Believe Me by Eddie Izzard

Believe Me by Eddie Izzard

Author:Eddie Izzard
Language: eng
Format: epub
Publisher: Penguin Publishing Group
Published: 2017-05-30T14:16:53+00:00


THE ART OF SELF-ANALYSIS

Coming out didn’t happen overnight. It was a process.

I have found this a few times in life: Someone says a thing to you that is pertinent and you absolutely resist it in that moment. Then later you decide that that was absolutely right.

After thinking for some time about the unthinkable idea of telling everyone about my sexuality, I decided I had to act on it. I was living at 37 Calabria Road in Islington, London, just by Highbury Corner. I was living with a bunch of medical students, one of whom was Gary, who became Dr. Gary, my doctor friend who came with me to South Africa in March 2016 to help me with my twenty-seven marathons in twenty-seven days.

I was living on the top floor of the house, and my room was shared with a big water tank. Half the room was a water tank, and the other half was me.

It was 1984 and I was trying to get my career going, but nothing was happening. I had no work, no prospect of work, and no job. I’d dropped out of university three years earlier, I’d done a number of projects and shows at Sheffield University* and at the Edinburgh Fringe, but now I was in London. It had to work in London. But I had no clue of where to begin.

When I looked at my calendar then, it was so empty that all I was doing was breathing—compared with when I look at my calendar now and it is so busy that I can hardly breathe.

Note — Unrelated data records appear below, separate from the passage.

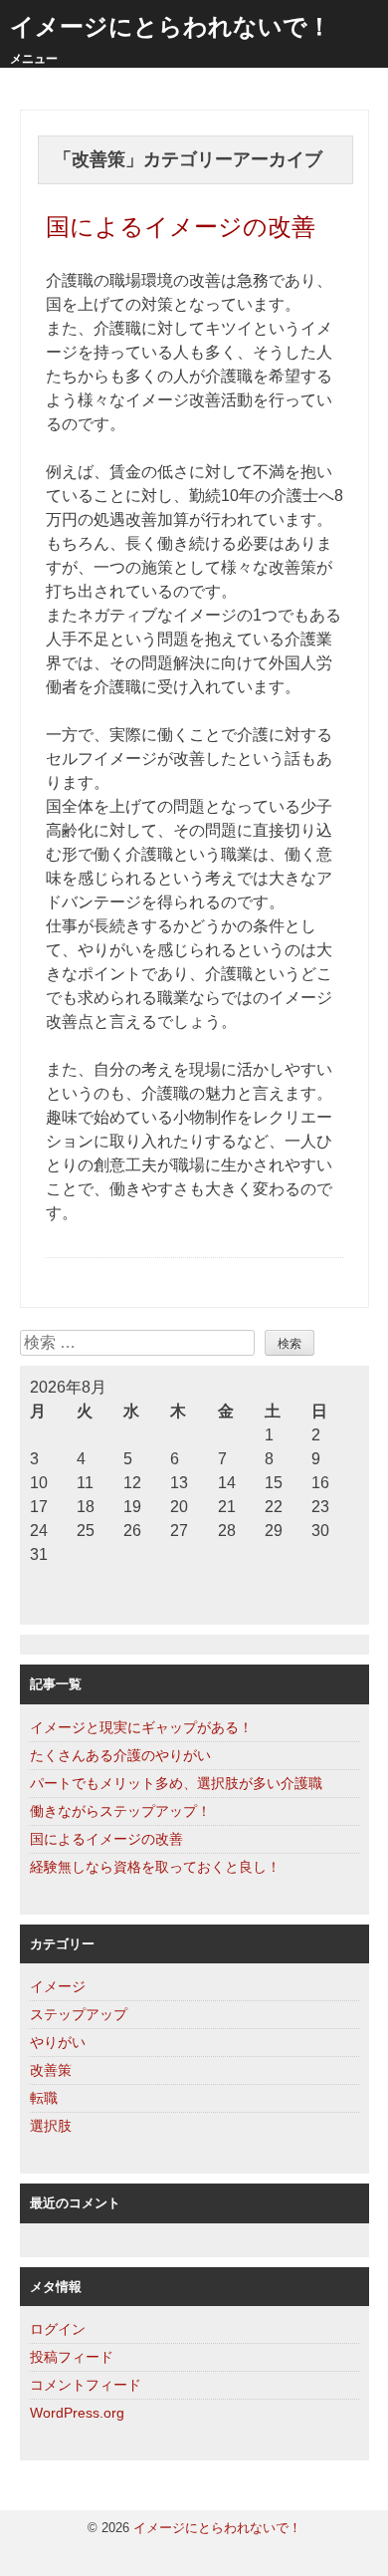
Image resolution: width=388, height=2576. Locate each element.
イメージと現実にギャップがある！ (141, 1727)
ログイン (58, 2329)
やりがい (58, 2042)
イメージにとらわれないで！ (170, 26)
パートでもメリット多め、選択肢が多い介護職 (176, 1783)
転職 (44, 2098)
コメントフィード (85, 2385)
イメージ (58, 1986)
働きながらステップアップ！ (120, 1811)
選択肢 (51, 2126)
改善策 (51, 2070)
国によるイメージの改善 (180, 226)
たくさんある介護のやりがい (120, 1755)
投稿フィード (71, 2357)
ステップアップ (78, 2014)
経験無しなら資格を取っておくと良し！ (155, 1867)
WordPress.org (77, 2413)
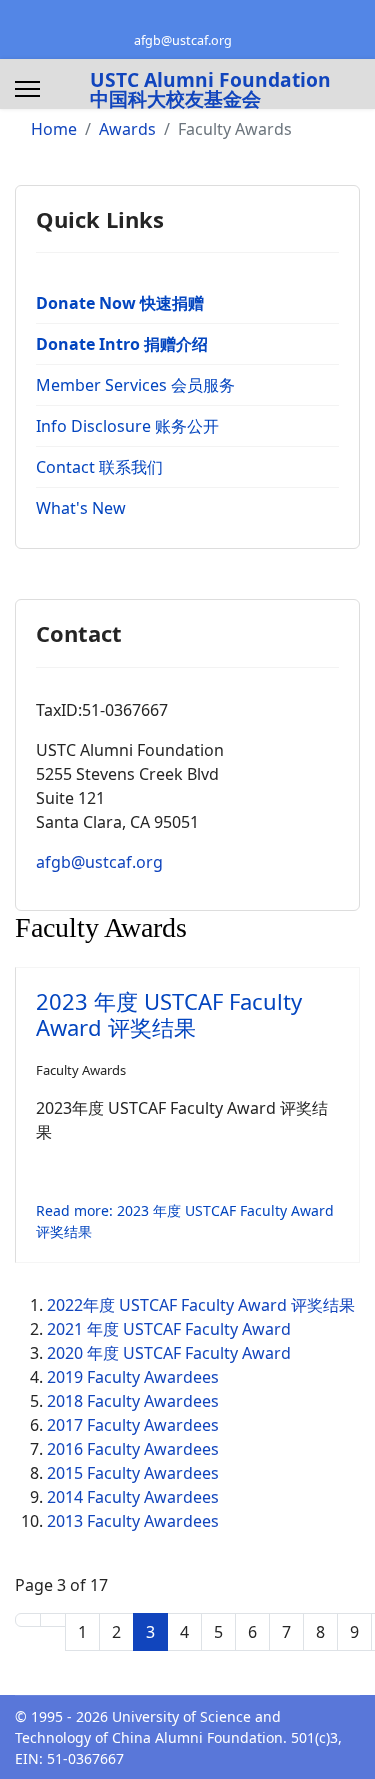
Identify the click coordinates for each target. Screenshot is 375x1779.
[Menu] (27, 89)
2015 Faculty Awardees (133, 1473)
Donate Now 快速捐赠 (120, 303)
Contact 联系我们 (99, 467)
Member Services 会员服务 (135, 385)
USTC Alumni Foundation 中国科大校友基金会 (210, 89)
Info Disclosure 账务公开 (127, 426)
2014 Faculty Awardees (133, 1497)
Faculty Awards (81, 1070)
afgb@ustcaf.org (183, 40)
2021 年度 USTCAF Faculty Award (169, 1329)
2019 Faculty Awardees (133, 1377)
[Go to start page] (28, 1620)
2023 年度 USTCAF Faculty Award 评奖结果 (169, 1014)
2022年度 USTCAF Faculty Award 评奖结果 (201, 1305)
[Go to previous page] (53, 1620)
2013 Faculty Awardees (133, 1521)
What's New (81, 508)
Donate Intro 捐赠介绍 (122, 344)
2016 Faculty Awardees (133, 1449)
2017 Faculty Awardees (133, 1425)
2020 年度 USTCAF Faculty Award (169, 1353)
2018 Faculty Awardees (133, 1401)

A distinct part of starting out as a freelancer, or doing any kind of job or thing you set up on your own, is listing work, or for us “gigs,” in diaries.* And also saying to bookers that your diary is really full but you could squeeze them in. A lot of my early days of gigs involved me staring at completely blank pages and saying to bookers, “I don’t know. This Tuesday? Yeah, okay, I’ll move things around and let’s do Tuesday.”

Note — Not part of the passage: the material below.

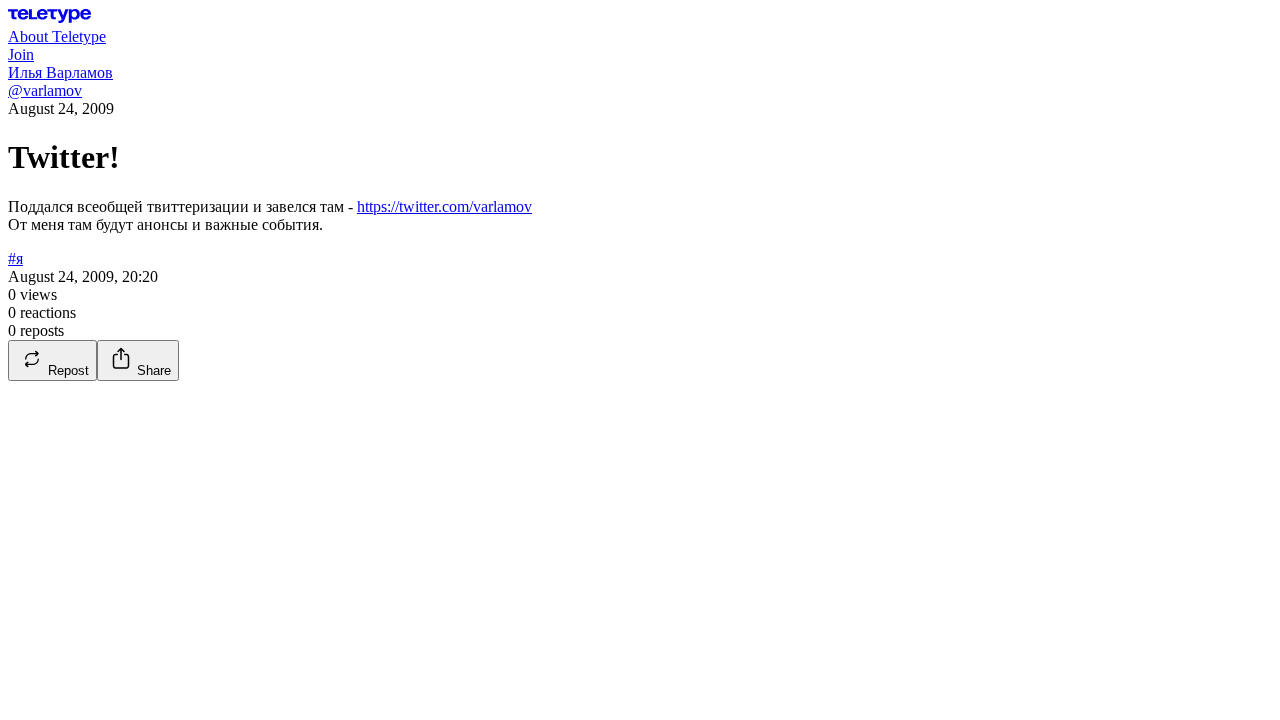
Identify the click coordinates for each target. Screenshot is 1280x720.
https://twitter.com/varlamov (444, 206)
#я (15, 258)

Empty, empty—months of emptiness. Just empty, blank pages of no work at all.

Much later, I managed to do my first tour when I found that my diary was quite full with individual gigs that I had gotten in different ways. So I realized that if I wrote all those gigs out on a poster—that would be a tour. And then people would say, “Wow, he’s doing a tour,” and then I would be doing a tour. It was the active use of confidence. It was the first time since Edinburgh Fringe of 1981 that I had used this logic.

My first tour in the early ’90s was called “Loose Connection of Dates Tour.” But in ’84, going into ’85, I don’t think I even had a diary.

• • •

BUT BACK TO COMING OUT.

The process started with self-analysis. Which meant lying on my bed to see if I could work out why I felt different: why I felt like I had boy genetics and girl genetics instead of just boy genetics.